Thermodynamic characterization of 5'-AMP binding to bovine liver glycogen phosphorylase alpha

The binding of adenosine 5'-monophosphate to liver glycogen phosphorylase a (EC 2.4.1.1) has been studied by size exclusion high performance liquid chromatography and isothermal titration microcalorimetry at pH 6.9 over a temperature range of 25 to 35 degrees C. The results are compared with those of the binding of the same nucleotide to the muscle isozyme and to liver phosphorylase b. Calorimetric measurements in various buffer systems with different ionization heats suggest that protons are released during the binding of the nucleotide. The dimer of liver glycogen phosphorylase a has been shown to have two equal and independent sites for 5'-AMP, which would correspond to the activator sites identified in the muscle isozyme. The binding constants as well as the changes in Gibbs energy, enthalpy, and entropy per site for 5'-AMP binding were calculated at each temperature.

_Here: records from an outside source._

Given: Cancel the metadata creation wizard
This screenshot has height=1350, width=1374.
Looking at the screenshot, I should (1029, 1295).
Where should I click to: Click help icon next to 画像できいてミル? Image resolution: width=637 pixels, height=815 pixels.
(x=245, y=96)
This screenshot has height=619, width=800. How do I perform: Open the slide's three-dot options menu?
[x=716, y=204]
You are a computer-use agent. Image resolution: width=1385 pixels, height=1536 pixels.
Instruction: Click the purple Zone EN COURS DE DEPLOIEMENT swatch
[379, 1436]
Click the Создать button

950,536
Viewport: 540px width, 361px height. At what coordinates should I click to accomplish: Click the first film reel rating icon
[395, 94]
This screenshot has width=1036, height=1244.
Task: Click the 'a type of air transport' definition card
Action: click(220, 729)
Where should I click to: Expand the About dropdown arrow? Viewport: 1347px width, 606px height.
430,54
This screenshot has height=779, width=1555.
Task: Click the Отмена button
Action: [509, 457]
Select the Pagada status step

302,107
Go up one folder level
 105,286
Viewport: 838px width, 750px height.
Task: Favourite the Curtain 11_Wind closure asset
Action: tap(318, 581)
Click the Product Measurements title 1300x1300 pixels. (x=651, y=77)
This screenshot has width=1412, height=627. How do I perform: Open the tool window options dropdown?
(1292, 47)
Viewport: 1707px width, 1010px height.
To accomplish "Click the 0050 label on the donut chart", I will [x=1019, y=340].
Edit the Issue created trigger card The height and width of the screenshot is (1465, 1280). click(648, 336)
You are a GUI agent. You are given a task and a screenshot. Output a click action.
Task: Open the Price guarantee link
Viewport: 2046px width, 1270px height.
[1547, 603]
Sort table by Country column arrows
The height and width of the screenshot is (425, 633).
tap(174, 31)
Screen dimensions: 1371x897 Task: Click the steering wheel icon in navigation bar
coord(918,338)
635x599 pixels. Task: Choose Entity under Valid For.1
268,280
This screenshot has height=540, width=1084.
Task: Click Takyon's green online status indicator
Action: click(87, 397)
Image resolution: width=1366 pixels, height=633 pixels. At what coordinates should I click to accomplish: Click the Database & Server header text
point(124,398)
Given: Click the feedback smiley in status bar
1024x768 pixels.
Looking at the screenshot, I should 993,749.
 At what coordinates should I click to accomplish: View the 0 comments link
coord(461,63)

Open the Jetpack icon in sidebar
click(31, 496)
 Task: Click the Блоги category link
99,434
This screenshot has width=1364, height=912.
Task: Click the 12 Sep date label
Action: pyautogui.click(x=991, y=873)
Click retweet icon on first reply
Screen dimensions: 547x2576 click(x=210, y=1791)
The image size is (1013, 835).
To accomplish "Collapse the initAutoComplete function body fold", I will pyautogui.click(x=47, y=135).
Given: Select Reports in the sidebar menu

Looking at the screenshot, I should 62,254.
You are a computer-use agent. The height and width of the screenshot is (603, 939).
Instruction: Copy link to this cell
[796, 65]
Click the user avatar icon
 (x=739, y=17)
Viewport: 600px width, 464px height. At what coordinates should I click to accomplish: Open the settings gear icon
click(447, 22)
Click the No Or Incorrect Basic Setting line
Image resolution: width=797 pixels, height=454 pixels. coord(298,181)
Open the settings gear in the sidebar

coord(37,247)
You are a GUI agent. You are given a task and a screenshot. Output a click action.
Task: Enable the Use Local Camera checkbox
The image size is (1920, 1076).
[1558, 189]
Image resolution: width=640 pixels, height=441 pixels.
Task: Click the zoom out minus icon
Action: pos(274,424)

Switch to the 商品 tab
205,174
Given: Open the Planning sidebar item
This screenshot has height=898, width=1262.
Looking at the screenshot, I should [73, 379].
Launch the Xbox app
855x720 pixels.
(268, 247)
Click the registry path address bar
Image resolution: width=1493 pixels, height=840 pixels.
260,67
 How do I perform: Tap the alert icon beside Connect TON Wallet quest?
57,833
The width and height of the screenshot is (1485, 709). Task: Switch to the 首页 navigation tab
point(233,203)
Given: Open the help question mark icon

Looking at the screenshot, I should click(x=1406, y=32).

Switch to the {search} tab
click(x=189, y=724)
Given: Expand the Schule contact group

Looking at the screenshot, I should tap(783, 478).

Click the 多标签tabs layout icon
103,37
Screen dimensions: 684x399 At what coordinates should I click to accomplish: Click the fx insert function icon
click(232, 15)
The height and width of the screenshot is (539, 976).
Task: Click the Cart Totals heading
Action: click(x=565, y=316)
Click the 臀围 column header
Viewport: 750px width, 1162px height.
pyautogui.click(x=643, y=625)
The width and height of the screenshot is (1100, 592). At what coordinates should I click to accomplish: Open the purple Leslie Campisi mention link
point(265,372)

The results show that the major contribution to the negative value of Delta G(0) stems from the value of Delta H in the range of 25 to 35 degrees C. The enthalpy change of binding is strongly temperature-dependent, arising from a large negative Delta C-p of binding equal to -1.45 +/- 0.02 kJ K-1 (mol of 5'-AMP bound)(-1), which suggests significant changes in the polar and apolar surfaces accessible to the solvent.